The defendant is to pay to the plaintiff the amount of R7 332 809.60;
2.
The defendant is to further pay to the plaintiff the amount of
R8 060 952.12;
3.
Each party to pay its own costs.”
[3]
In this opposed application, the applicant seeks an order for the
rescission or variation
of the consent order based on the common law
ground of
iustus
error
and
this is due to the fact that the applicant’s acting director of
Legal Services Mr Monyane, authorised the applicant’s
attorney
to consent to the order under the mistaken belief that the respondent
had completed the works and thus entitled to the
payment. It was only
after Mr Monyane submitted a motivation for the payment that he
became aware that the respondent had not completed
the works and that
the applicant’s project manager Mr Ndaba had also refused to
sign the certificate of completion for that
reason. The photographs
taken at the site
[1]
depicts
about a kilometre of incomplete road works.
[4]
It is the applicant’s case that the consent order ought to be
rescinded for
the reason that if the respondent is paid as per the
consent order, that would amount to fruitless and wasteful
expenditure as
all the contractual payment would be exhausted whilst
the project is incomplete. The court is also entitled rescind the
order on
just and equitable grounds to guard against an abuse of
public funds.
[5]
The respondent opposition is premised on the grounds that the
application is motivated
by an ulterior purpose. The applicant simply
seeks to avoid a perfectly valid obligation to pay the respondent
because, pursuant
to the consent order no payment was made by the
applicant with the result that approximately two months later on 1
September 2022
the respondent had to issue a warrant of execution for
the enforcement of the consent order.
[6]
The respondent explains that the defences relied upon by the
applicant namely, incomplete
works and unsigned completion
certificate existed before the consent order was issued. The matter
was discussed between the applicant’s
officials before the
settlement agreement was concluded and Mr Ndaba was present together
with other applicant’s officials
at the meeting where the
settlement agreement was ultimately concluded and later reduced into
writing by the applicant’s
head of department. Mr Monyane’s
error if any, it did not have an effect in the conclusion of the
settlement agreement which
resulted in the consent order therefore it
does not vitiate the consent order.

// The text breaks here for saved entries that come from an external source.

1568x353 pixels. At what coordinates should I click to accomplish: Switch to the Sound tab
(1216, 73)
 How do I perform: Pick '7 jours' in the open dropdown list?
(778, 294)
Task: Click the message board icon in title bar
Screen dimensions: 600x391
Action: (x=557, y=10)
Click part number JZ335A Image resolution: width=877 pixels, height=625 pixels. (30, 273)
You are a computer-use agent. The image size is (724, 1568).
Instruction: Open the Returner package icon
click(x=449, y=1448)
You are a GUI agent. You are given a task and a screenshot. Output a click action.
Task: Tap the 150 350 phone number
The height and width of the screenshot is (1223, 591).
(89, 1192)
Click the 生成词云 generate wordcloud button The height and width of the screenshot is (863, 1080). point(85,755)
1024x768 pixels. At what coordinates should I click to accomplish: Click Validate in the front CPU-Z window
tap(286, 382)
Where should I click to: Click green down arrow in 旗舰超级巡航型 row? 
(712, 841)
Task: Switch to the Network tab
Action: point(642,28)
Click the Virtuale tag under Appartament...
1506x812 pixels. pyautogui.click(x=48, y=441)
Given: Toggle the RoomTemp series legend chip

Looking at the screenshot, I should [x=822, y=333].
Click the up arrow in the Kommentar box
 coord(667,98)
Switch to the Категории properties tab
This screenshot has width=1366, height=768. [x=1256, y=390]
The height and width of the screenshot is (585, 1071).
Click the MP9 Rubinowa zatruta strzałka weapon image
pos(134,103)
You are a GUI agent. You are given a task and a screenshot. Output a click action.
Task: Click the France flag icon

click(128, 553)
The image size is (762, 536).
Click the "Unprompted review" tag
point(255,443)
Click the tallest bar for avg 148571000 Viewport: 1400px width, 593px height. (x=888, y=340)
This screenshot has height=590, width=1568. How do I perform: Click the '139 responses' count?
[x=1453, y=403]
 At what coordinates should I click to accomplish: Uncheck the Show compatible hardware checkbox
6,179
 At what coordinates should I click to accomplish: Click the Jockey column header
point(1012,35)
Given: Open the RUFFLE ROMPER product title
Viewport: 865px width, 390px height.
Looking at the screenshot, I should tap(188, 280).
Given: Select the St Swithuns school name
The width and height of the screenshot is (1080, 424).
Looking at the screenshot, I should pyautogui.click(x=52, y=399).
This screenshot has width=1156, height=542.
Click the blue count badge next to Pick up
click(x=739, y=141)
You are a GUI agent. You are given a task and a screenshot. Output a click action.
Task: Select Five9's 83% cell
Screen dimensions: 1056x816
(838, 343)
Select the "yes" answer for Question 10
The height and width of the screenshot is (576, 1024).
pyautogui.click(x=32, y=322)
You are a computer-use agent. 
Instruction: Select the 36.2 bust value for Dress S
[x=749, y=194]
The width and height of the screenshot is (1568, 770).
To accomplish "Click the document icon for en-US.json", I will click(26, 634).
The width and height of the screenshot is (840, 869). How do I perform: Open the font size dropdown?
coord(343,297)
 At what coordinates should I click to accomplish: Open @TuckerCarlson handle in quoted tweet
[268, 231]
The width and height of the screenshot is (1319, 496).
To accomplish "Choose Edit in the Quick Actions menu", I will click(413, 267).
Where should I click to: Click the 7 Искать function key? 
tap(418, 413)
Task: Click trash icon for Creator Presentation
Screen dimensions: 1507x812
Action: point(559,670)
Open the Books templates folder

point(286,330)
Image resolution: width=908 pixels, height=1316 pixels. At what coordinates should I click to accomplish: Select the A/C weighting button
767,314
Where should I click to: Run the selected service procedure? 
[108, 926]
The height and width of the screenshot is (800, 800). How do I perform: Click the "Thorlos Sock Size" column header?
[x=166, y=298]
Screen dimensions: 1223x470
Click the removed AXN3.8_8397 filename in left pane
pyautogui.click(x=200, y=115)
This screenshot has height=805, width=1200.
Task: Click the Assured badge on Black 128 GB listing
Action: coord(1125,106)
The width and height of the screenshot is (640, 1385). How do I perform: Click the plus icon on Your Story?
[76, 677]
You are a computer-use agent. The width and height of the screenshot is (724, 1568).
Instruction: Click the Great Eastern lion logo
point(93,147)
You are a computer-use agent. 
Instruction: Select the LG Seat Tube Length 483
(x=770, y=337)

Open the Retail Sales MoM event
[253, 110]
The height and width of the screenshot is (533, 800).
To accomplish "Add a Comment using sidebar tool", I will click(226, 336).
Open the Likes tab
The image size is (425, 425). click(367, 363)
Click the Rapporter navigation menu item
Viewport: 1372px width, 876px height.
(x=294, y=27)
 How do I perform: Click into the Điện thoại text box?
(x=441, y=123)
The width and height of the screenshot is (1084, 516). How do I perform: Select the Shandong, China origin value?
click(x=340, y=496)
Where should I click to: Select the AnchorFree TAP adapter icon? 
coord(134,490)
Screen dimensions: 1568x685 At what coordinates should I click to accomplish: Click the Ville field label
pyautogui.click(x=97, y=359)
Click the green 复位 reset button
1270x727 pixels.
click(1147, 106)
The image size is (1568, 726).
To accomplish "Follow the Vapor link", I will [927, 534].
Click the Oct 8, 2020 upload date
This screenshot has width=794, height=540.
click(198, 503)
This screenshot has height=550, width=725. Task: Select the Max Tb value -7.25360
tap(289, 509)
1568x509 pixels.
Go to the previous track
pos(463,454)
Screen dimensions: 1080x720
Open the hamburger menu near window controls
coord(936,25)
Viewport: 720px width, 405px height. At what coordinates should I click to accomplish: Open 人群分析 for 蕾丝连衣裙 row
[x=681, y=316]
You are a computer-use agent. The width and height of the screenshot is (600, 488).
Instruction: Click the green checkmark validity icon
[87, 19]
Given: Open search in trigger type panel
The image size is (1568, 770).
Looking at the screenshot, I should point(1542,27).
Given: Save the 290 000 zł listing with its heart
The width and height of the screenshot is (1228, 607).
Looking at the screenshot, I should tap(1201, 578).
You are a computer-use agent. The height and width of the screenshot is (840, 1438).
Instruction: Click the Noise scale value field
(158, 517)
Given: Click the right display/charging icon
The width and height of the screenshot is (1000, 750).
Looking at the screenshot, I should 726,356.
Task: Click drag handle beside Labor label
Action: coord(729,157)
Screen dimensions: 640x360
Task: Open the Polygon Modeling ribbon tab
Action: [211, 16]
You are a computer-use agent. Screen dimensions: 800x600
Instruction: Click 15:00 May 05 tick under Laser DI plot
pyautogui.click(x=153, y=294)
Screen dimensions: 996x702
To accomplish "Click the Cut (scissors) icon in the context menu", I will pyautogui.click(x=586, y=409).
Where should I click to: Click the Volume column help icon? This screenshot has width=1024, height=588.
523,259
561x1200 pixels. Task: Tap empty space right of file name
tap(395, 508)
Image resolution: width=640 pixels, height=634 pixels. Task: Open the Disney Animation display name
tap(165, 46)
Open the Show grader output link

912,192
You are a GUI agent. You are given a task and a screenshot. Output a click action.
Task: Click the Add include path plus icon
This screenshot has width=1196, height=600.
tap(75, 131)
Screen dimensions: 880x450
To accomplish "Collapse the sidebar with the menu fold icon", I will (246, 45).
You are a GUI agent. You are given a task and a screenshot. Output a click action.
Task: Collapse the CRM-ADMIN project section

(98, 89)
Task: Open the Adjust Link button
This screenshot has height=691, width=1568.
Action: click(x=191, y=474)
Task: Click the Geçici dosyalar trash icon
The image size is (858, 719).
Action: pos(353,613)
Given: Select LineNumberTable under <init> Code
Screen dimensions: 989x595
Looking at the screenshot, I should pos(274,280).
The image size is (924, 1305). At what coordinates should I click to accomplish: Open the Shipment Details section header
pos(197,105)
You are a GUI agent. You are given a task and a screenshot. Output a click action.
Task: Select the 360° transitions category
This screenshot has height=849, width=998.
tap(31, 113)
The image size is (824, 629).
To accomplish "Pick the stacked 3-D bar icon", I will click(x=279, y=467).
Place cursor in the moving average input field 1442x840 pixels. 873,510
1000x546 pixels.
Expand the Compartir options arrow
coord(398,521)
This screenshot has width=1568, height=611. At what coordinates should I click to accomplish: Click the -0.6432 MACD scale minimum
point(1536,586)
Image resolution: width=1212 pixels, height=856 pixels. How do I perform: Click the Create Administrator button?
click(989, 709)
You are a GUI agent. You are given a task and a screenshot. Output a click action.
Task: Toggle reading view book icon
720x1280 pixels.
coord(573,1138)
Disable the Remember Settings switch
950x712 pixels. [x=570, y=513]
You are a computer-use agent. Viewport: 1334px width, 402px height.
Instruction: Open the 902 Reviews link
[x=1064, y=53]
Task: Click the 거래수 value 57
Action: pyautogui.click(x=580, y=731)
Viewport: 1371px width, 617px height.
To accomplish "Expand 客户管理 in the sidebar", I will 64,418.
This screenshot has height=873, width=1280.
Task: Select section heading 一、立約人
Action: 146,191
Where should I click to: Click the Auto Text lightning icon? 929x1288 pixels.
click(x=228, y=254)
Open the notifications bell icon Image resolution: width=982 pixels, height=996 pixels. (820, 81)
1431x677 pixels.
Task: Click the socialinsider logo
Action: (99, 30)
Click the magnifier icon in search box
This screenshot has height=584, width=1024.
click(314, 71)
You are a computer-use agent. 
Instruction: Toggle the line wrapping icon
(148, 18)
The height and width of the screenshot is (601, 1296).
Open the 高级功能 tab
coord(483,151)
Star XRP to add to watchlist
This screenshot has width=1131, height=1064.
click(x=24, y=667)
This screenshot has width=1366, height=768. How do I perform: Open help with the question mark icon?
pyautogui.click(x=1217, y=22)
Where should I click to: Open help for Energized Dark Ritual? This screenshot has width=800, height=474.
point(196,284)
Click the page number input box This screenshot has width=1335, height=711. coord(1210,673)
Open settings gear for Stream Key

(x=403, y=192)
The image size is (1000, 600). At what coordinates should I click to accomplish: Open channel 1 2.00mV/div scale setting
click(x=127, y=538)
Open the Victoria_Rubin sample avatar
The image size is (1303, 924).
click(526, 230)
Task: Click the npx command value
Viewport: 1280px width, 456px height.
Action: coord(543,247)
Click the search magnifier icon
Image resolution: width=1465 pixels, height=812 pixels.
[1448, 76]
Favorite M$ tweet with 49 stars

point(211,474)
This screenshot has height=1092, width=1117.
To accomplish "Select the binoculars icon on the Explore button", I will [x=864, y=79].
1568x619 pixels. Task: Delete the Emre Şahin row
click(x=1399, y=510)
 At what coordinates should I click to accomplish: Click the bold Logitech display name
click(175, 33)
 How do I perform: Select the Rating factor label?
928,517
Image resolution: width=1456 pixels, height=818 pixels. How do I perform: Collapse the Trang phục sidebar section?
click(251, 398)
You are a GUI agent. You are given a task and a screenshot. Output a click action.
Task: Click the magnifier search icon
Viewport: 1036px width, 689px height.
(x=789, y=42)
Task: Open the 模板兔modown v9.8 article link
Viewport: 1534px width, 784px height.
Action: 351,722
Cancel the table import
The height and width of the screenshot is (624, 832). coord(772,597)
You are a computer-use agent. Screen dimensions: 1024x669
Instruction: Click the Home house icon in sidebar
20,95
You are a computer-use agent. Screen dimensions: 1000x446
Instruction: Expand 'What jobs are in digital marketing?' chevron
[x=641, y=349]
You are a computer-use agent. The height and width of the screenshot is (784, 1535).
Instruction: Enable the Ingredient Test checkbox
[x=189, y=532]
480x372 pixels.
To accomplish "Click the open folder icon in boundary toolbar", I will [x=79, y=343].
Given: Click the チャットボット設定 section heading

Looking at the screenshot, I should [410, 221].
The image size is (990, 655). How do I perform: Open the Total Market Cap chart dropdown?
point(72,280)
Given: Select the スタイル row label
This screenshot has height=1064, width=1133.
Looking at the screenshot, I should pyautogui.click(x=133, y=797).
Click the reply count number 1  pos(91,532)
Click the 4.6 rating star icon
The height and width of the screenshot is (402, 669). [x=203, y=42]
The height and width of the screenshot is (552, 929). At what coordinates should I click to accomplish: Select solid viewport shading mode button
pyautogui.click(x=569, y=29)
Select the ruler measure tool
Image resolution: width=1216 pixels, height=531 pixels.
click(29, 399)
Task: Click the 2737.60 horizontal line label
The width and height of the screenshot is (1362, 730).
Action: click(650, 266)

There is also no evidence that
there purported error
was induced by misrepresentation on the part of
the respondent.
[7]
As regards the photographs depicting the incomplete work, the
respondent states that
the photos are not an adequate reflection of
the road. The outstanding work is actually in relation to the extra
one kilometre
which the applicant had first to obtain authorisation
from the Provincial Treasury and since no authorisation was obtained
by the
applicant the respondent could not build that road. According
to the respondent, the application is both morally and legally
repugnant
it must accordingly be dismissed with costs on a punitive
scale.
[8]
In terms of the common law a consent order may be rescinded on
justus
err
or
where it can be shown that the denier of liability laboured under a
mistake alternatively on
justa
causa
based on a good and sufficient cause shown warranting the rescission
namely, there is bona fide defence which
prima
facie
carries
some prospect of the applicant succeeding on the merits.
[2]
[9]
The background facts leading to the conclusion of the settlement
agreement which resulted
in the consent order do not support the
applicant’s contention that Mr Monyane laboured under a mistake
when he authorized
the applicant’s attorney to conclude a
settlement agreement with the respondent. His haphazard conclusion of
a settlement
agreement which resulted in the consent order to pay a
debt which was disputed was merely a pure neglect of his obligations
to
ensure that the applicant averts the legal risks including the
risk of fruitless and wasteful expenditure of public funds. I am
thus
not persuaded that the applicant’s reliance on
justus error
is legally sustainable.
[10]
On the papers, it is not in dispute that roadworks in relation to
about a kilometre of the road
is incomplete and that with regard to
the complete part of the road there are snags which have not been
attended to by the respondent.
The parties are in disagreement with
regard to the reasons for the incomplete works. A contractor is not
entitled to the final
payment until the building project is
complete.
[3]
The onus is on the
respondent to allege and prove that ‘everything was done that
had to be done in terms of the contract’
on which they rely for
its claim. For this reason, it does appear that
prima
facie,
the
applicant’s defence to the respondent’s claim carries
some prospects of success. The application is also
bona
fide
as
the applicant is desirous to be heard in the main action accordingly,
the applicant has made out a case for the rescission of
the consent
order on the basis of just cause.
[11]
Turning to the issue of costs. Notwithstanding the conclusion that I
have come to, I am not persuaded
by the applicant’s contention
that the respondent should be saddled with the costs based on its
opposition of the application.
The respondent had a judgment granted
in its favour by consent after a protracted period of settlement
negotiations the respondent
was therefore entitled to oppose the
application.
[12]
On the other side, the applicant’s conduct and how it shaped
the proceedings which resulted
in the consent order being granted has
been reprehensible, it is indeed a conduct which is well within the
type of conduct considered
to warrant a punitive cost order as
asserted by the respondent.
[13]
In the result,
I
make the
following order:
(1)
The court order dated 23 June 2022 is hereby rescinded.
(2)
The applicant shall pay the costs on attorney and client scale.
N.S. DANISO, J
APPEARANCES:
Counsel on behalf
of Applicant:
Adv. B.S. Mene SC
Instructed by:
State Attorney
BLOEMFONTEIN
Counsel on behalf
of Respondent:
Adv. S. Grobler
(SC)
Instructed by:
Raees Chothia
Attorneys
C/O Honey Attorneys
BLOEMFONTEIN
[1]
Annexure “DPRT6” of the applicant’s founding
affidavit.
[2]
D E Van
Loggerenberg et al Er
a
smus
:
Superior Court Practice 2nd edition (2015) at B1–308.
[3]
Dalinga
Belleggings (Pty) Ltd v Antina (Pty) Ltd
1979
(2) SA 56
(A).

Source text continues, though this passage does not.